Texto-fonte:
========================================

Nos últimos dias, o Ciberlab ajudou a Polícia do Rio de Janeiro na operação contra um grupo que teria planejado no Discord um ataque contra adolescentes e pessoas LGBTs no show da cantora Lady Gaga, na praia de Copacabana.
Essa não foi a primeira vez que o Discord apareceu como um elemento central em tramas de ataques —- concretizados ou não — no Brasil, muitas vezes movidos por discurso de ódio.
Em abril, integrantes de comunidades no Discord passaram a ser investigados em quatro Estados por atentados contra moradores de rua.
Em novembro de 2024, um homem que usava apelido de “Hitler da Bahia” em plataformas comoo o Discord foi preso acusado de crimes digitais, como estupro virtual, incentivo a automutilação, comercialização de imagens de pedofilia e violência psicológica contra mulher.
Discord: o que é a rede social usada para cometer crimes contra adolescentes?
Casos como esses têm chamado a atenção de autoridades e pesquisadores que acompanham o alcance de discursos extremistas na internet.
“Com certeza, hoje é a plataforma que mais preocupa”, diz Tatiana Azevedo, pesquisadora independente sobre movimentos extremistas online e responsável por relatórios usados como base pelo poder público.
“Em todas as plataformas, a gente tem algum tipo de coisa horrenda. O problema no Discord é que ele vem produzindo a coisa horrenda ao vivo e, a partir dali, contamina outras redes.”
Levantamento da Safernet, ONG que se dedica à defesa dos direitos humanos na internet, mostra que no primeiro trimestre de 2025 o número de denúncias envolvendo o Discord aumentou 172,5 %, na comparação com o mesmo período do ano passado.
Os maiores aumentos foram de denúncias dos crimes de apologia e incitação a crimes contra a vida, homofobia e pornografia infantil (que inclui imagens de abuso e exploração sexual infantil).
O delegado Alesandro Barreto, do Ciberlab, relata que, nos últimos anos, o Discord tem contribuído com as investigações do poder público, incluindo a produção de seus próprios alertas e parceria de treinamentos com o Ministério da Justiça.
Apesar disso, o delegado revela que, entre as denúncias que chegam ao órgão atualmente, o Discord tem sido utilizado com cada vez mais recorrência, principalmente em transmissões de cenas cruéis.
“Eu chego a me questionar o quão cruel uma pessoa pode ser. A realidade é muito pior que a ficção”, diz Barreto, ao comparar o que vê nas investigações com a série Adolescência, recente sucesso da Netflix.
Durante a entrevista, o delegado fez questão de usar com recorrência palavras como “atrocidade”, “perverso”, “terror” e “barbaridade”.
Em geral, os ataques são transmitidos ao vivo nas comunidades extremistas. Faz parte do que membros chamam de “lulz”, uma expressão que significa algo como “rindo alto” (LOL, na sigla em inglês) diante de atos cruéis.

========================================

Extrato de dados:
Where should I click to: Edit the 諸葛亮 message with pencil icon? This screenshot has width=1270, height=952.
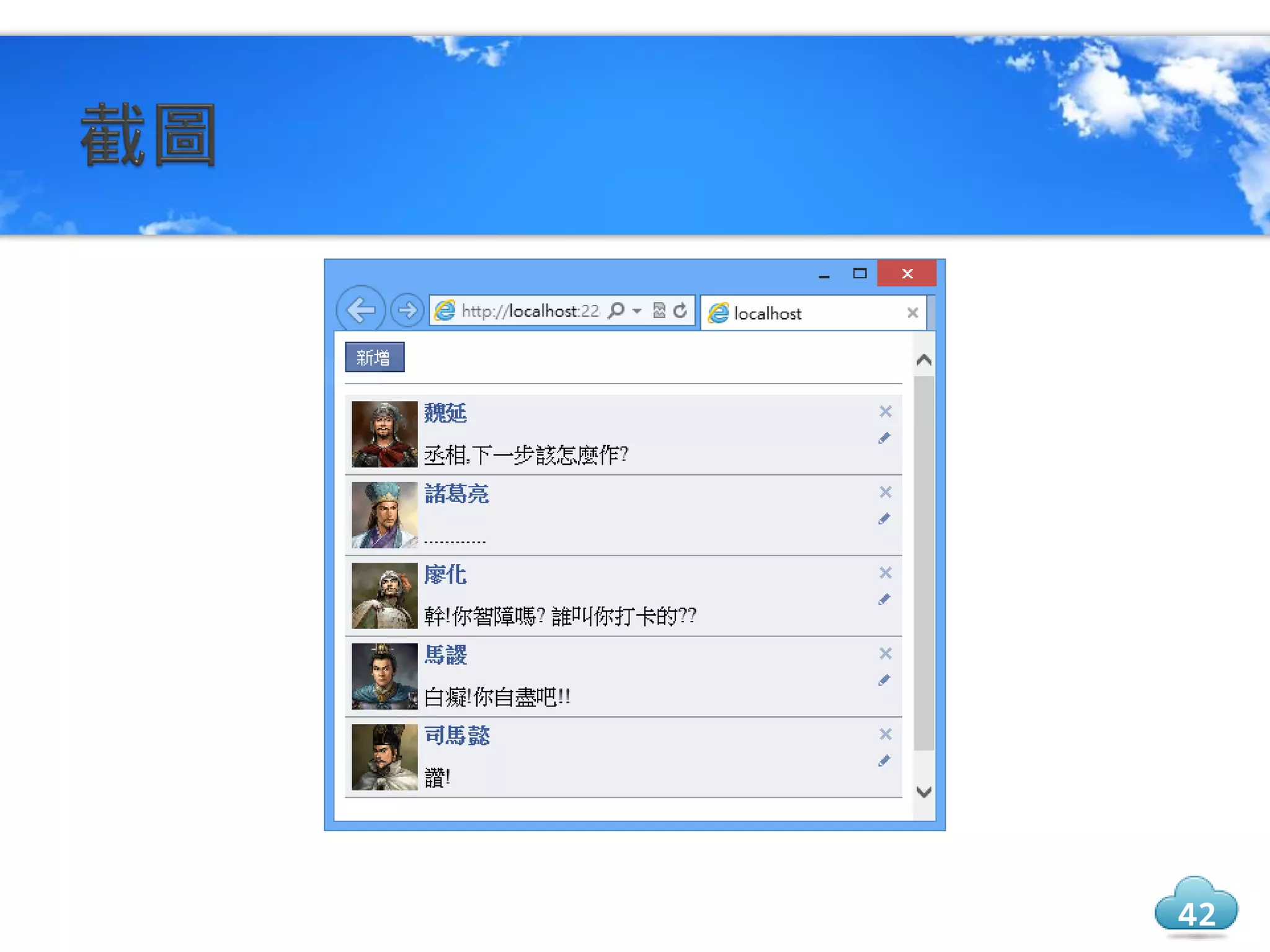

========================================

A fazer:
Responda com base no texto-fonte:
1. Em que praia aconteceria o show de Lady Gaga?
2. Segundo a Safernet, qual foi o aumento das denúncias envolvendo o Discord no primeiro trimestre de 2025?
3. Com que série da Netflix o delegado Alesandro Barreto compara o que vê nas investigações?
As linhas não têm relação com o texto-fonte.

Solução escrita:
1. Copacabana.
2. 172,5 %.
3. Adolescência.